# PASSAGE EXTRAIT
Madame la Présidente, Monsieur le secrétaire perpétuel, chères consœurs, chers confrères, Mesdames et Messieurs,
Monsieur le Professeur,
Vous êtes sans doute étonné qu’un ami et collègue de plus de quarante années vous salue par ce solennel titre universitaire ; la raison en est qu’au seuil de ce discours de réception je souhaite souligner la manière exemplaire avec laquelle vous avez rempli vos fonctions de professeur d’université et en conséquence l’honneur que vous nous faites en devenant un des membres résidants de cette compagnie.
C’est un immense plaisir pour moi de participer à ce rite d’intronisation et de procéder à votre éloge devant vos proches et amis ; surtout devant les membres de l’Académie Nationale des Sciences, Belles-Lettres et Arts de Bordeaux. Permettez-moi de saluer la présence parmi nous de votre épouse Jocelyne Mondot ainsi que de vos enfants, Pierre et Jean-François. Si votre modestie souffre de mes propos, sachez que le candidat à un fauteuil académique est contraint d’écouter chanter ses louanges ; votre sens de l’humour vous permettra de traverser cette épreuve en vous souvenant que peu de personnes ont l’occasion d’entendre prononcer leur éloge de leur vivant.
Et vous êtes bien vivant depuis l’année 1943 qui vous vit naître ; au cours des décennies qui vont suivre vous allez accumuler travail et savoir et vous retrouver couvert des titres qui ponctuent une carrière universitaire particulièrement réussie.
Votre père, André Mondot, est germaniste et vous allez suivre sa voie ; il enseignait au lycée Montesquieu, vous y serez élève, avant de rejoindre, comme étudiant, les classes de khâgne puis les amphithéâtres de la Faculté des Lettres de Bordeaux, cours Pasteur.
Suivent la réussite au concours de l’agrégation d’allemand et un temps d’enseignement d’abord au lycée Jean Dautet de La Rochelle puis au Prytanée militaire de La Flèche ; dès 1970 vous êtes nommé assistant à l’Université de Bordeaux 3, maintenant Université Bordeaux Montaigne, dans la section d’allemand.
C’est dans cette université bordelaise, à l’exception de trois années passées à l’université de Poitiers à la fin de la décennie 80, que vous allez franchir toutes les étapes de votre carrière. En 1984 vous défendez votre thèse en Sorbonne sous la direction du professeur Pierre Grappin et vous êtes rapidement nommé professeur des universités en 1986.

# ÉNONCÉ
Rédigez la suite du discours de réception, en reprenant immédiatement après sa dernière phrase.

# ITEMS FOURNIS
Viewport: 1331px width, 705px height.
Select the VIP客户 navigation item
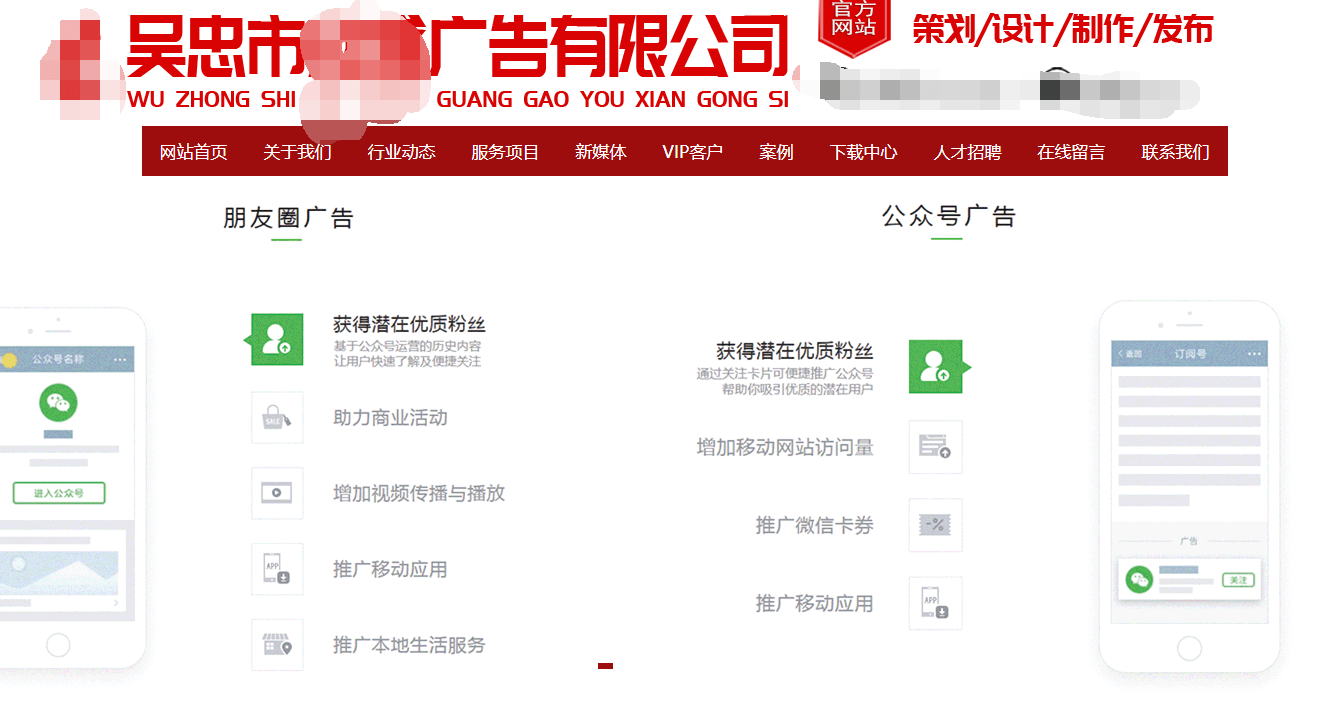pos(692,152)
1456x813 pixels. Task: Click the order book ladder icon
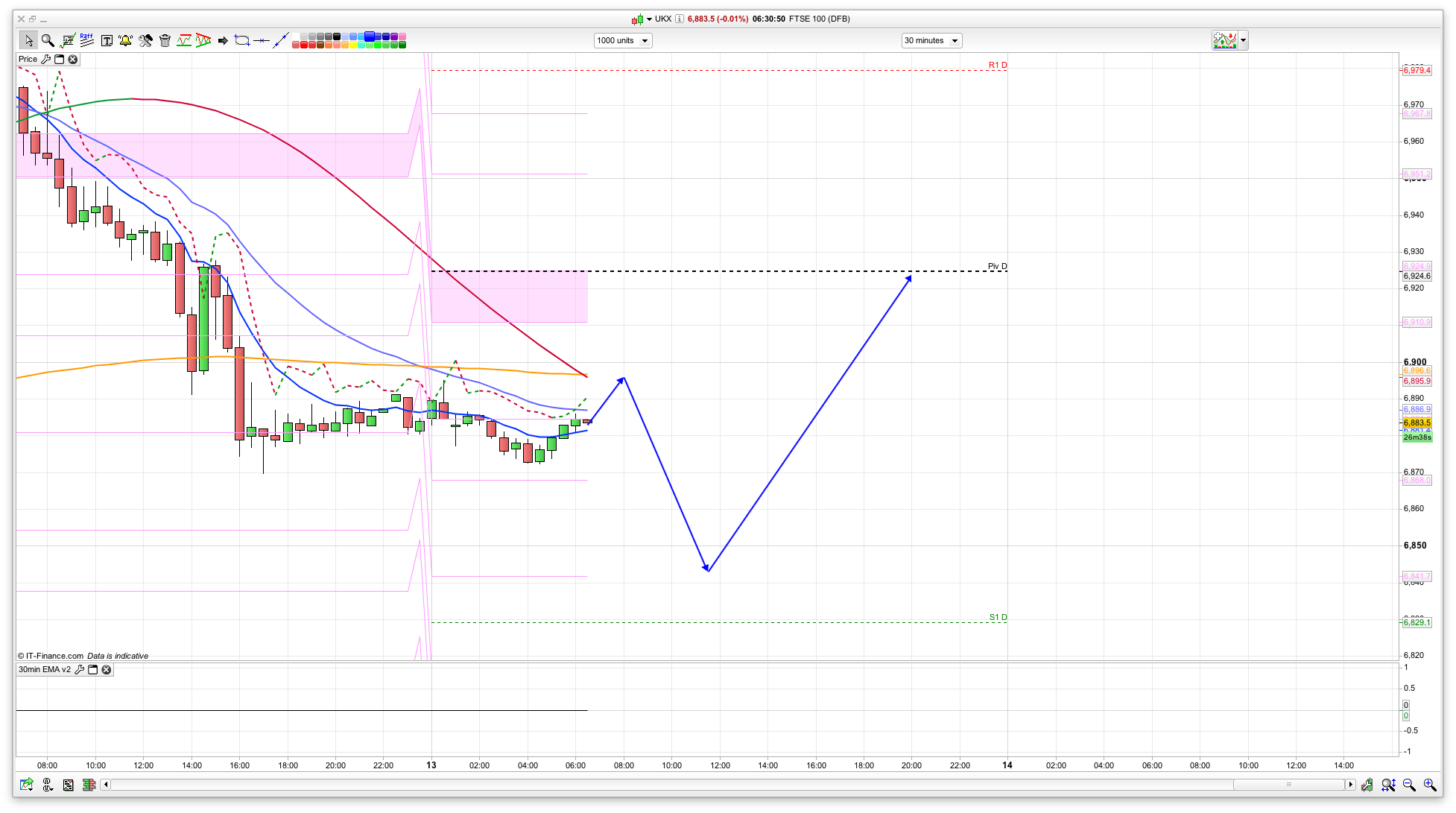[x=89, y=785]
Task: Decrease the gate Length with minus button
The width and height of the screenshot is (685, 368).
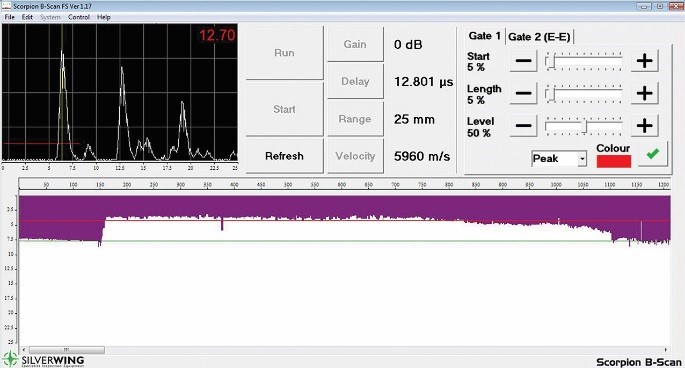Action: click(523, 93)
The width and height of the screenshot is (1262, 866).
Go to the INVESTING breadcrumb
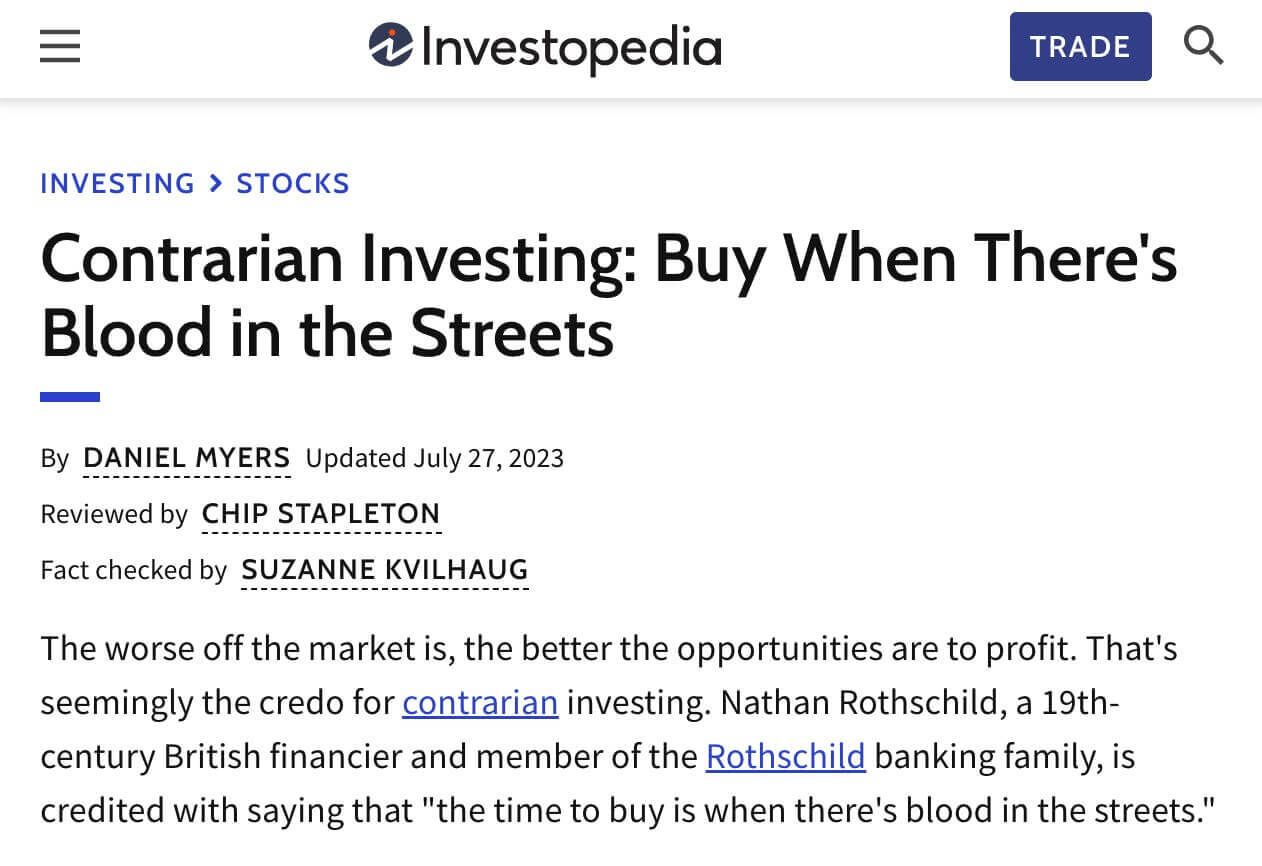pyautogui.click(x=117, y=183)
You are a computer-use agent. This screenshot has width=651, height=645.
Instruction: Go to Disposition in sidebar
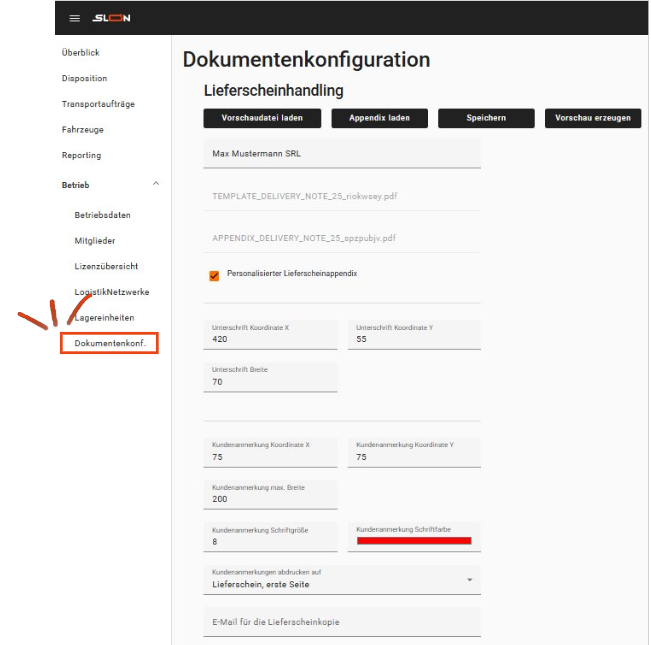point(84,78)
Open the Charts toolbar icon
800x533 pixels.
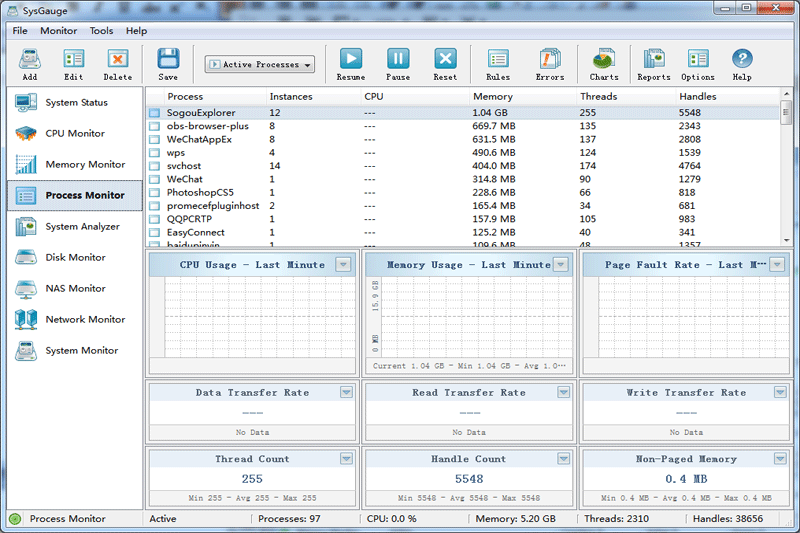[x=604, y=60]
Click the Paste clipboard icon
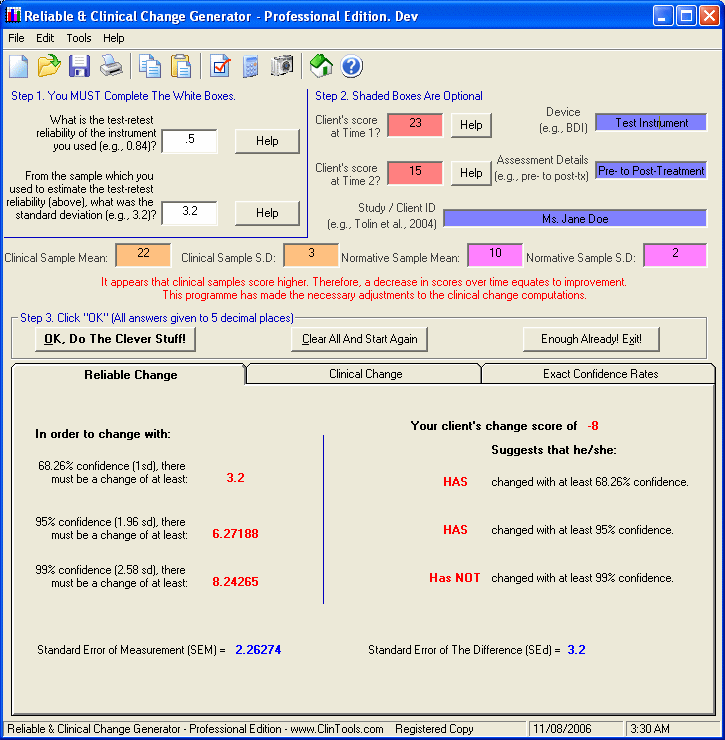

# CORRIGÉ
Aux yeux de ceux qui vous connaissent vous êtes un modèle du métier de professeur d’université car vous avez su combiner avec élégance et efficacité les trois fonctions fondamentales d’enseignant, d’administrateur et de chercheur.
Rien de ce qui est universitaire ne vous est étranger.
Pendant plus de quarante années, sans vous lasser, vous avez partagé votre savoir avec des groupes d’étudiants qui se renouvellent année après année, de la licence au doctorat. Ce n’est pas un hasard si vous êtes membre puis président du jury d’agrégation d’allemand de 1990 à 1998 et que vous occupez la fonction de premier Vice-Président au sein du Conseil national des Universités dans la section des études germaniques, néerlandaises et scandinaves.
Ainsi vous veillez parallèlement, en pédagogue, à la qualité des enseignements et, en administrateur, à la qualité des enseignants recrutés dans l’enseignement supérieur.
Et ces responsabilités nationales n’excluent en rien des responsabilités locales puisque vous êtes élu en 1994 et pour une durée de cinq ans Vice-président du Conseil d’administration de l’Université Michel de Montaigne, fonction que vous avez remplie avec un savoir-faire reconnu.
Vous êtes un homme calme, affable, très ouvert, à l’écoute de vos étudiants, de vos collègues et du monde; vous pratiquez la modestie qui engendre beaucoup de paix autour de vous; vos qualités de diplomate sont appréciées car toujours accompagnées de l’humour raffiné d’un homme de grande culture. Personnellement j’ai toujours été très sensible à l’humour de mes collègues germanistes.
Ces aspects de votre personnalité vous valent l’estime de vos confrères en France et à l’étranger ; mais surtout vos travaux scientifiques entraînent le respect de vos contemporains et notamment dans un domaine de l’histoire des idées qui vous est cher, car vous y avez consacré une grande partie de l’énergie du chercheur que vous êtes : Le siècle des Lumières, le grand XVIIIe siècle de l’âge de raison. Nous y reviendrons.
Quelques-unes de vos fonctions liées à vos recherches scientifiques et à votre rayonnement intellectuel sont éloquentes en elles-mêmes; je citerai les principales :
– Président de la Société Française d’Etude du XVIIIè siècle (1997-2003)
– Président de la Société internationale d’Etude du XVIIIè siècle (2003-2007)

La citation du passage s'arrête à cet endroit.